Well crap. Vdsm is not up and running.

service vdsmd status
VDS daemon is not running

And after trying to start it, my luck did not change.

service vdsmd start
initctl: Job is already running: libvirtd
vdsm: Running mkdirs
vdsm: Running configure_coredump
vdsm: Running configure_vdsm_logs
vdsm: Running run_init_hooks
vdsm: Running check_is_configured
libvirt is not configured for vdsm yet
Modules libvirt are not configured
Error:  
One of the modules is not configured to work with VDSM.
To configure the module use the following:
'vdsm-tool configure [--module module-name]'.
If all modules are not configured try to use:
'vdsm-tool configure --force'
(The force flag will stop the module's service and start it
afterwards automatically to load the new configuration.)
 
 vdsm: stopped during execute check_is_configured task (task returned with error code 1).
vdsm start                                                 [FAILED]

Thankfully though, that error message is extremely helpful. It says Modules libvirt are not configured and suggests I run vdsm-tool configure [--module module-name]

vdsm-tool configure --module libvirt
Checking configuration status...
libvirt is not configured for vdsm yet
SUCCESS: ssl configured to true. No conflicts
Error:  
Cannot configure while service 'supervdsmd' is running.
 Stop the service manually or use the --force flag.
 

UGH! Ok. Yet another great error message.

service supervdsmd stop
Shutting down supervdsm daemon: 
supervdsm watchdog stop                               [  OK  ]
supervdsm stop                                        [  OK  ]

Once more, with feeling!

vdsm-tool configure --module libvirt
Checking configuration status...
libvirt is not configured for vdsm yet
SUCCESS: ssl configured to true. No conflicts
Error:  
Cannot configure while service 'libvirtd' is running.
 Stop the service manually or use the --force flag. 

I really love these error messages!!

service libvirtd stop
Stopping libvirtd daemon: libvirtd: libvirtd is managed by upstart and started, use initctl instead

What the hell....really....FINE!

initctl stop libvirtd
libvirtd stop/waiting

YAY!!

vdsm-tool configure --module libvirt
Checking configuration status...

libvirt is not configured for vdsm yet
SUCCESS: ssl configured to true. No conflicts

Running configure...
Reconfiguration of libvirt is done.

And finally, I've was able to start up vdsmd!!

service vdsmd start
initctl: Job is already running: libvirtd
vdsm: Running mkdirs
vdsm: Running configure_coredump
vdsm: Running configure_vdsm_logs
vdsm: Running run_init_hooks
vdsm: Running check_is_configured
libvirt is already configured for vdsm
vdsm: Running validate_configuration
SUCCESS: ssl configured to true. No conflicts
vdsm: Running prepare_transient_repository
vdsm: Running syslog_available
vdsm: Running nwfilter
vdsm: Running dummybr
vdsm: Running load_needed_modules
vdsm: Running tune_system
vdsm: Running test_space
vdsm: Running test_lo
vdsm: Running unified_network_persistence_upgrade
vdsm: Running restore_nets
libvir: Network Driver error : Network not found: no network with matching name 'vdsm-ovirtmgmt'
vdsm: Running upgrade_300_nets
Starting up vdsm daemon: 
vdsm start                                            [  OK  ]
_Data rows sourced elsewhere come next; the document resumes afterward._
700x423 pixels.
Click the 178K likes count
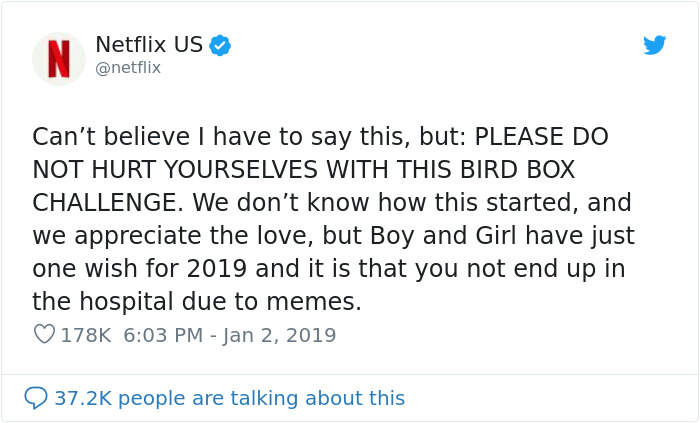pyautogui.click(x=86, y=335)
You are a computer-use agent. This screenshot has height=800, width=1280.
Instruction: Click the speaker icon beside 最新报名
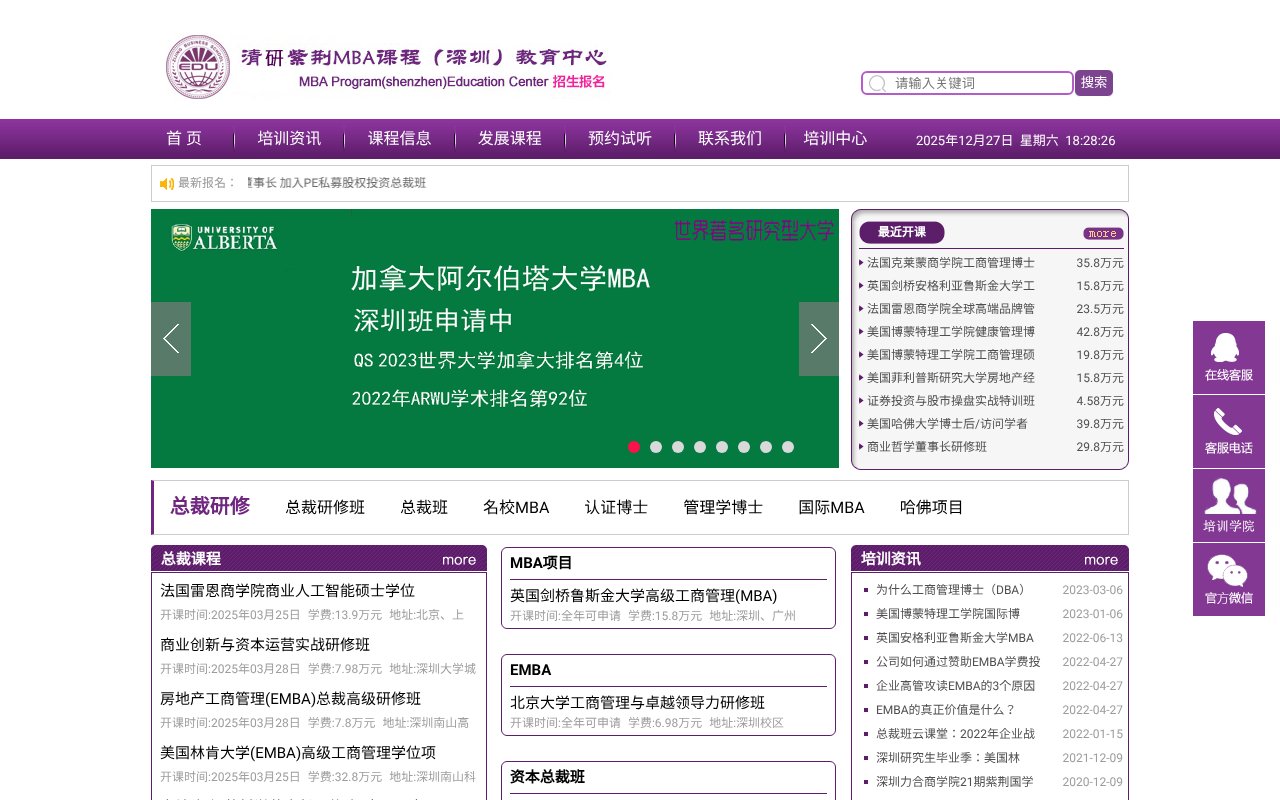tap(167, 183)
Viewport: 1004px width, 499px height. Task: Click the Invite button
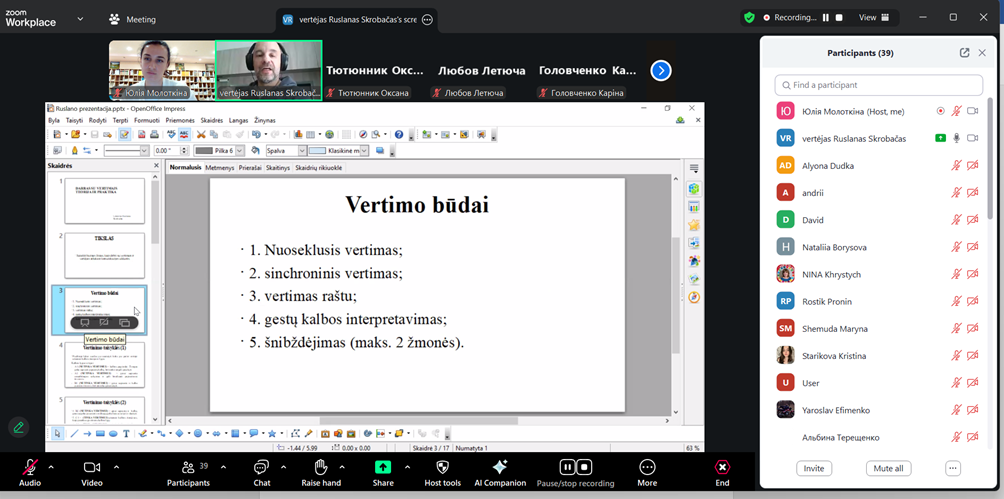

And start libvirtd back up.

initctl start libvirtd                                                                                                             
libvirtd start/running, process 8471

And start supervdsm back up too.

service supervdsmd start
supervdsm start                                       [  OK  ]

Once that the services were back up, all the lights came back on in the engine webpage!!

One More thing!

I'd forgot that the whole reason I started this doc was because I could not add any disks to a VM!!

Turns out, that issue was mainly due to not having a storage profile defined in my storage domain.

After adding one, the OK button worked.

Kinda wish there was at least some form or error message for this, but there appears to not be any.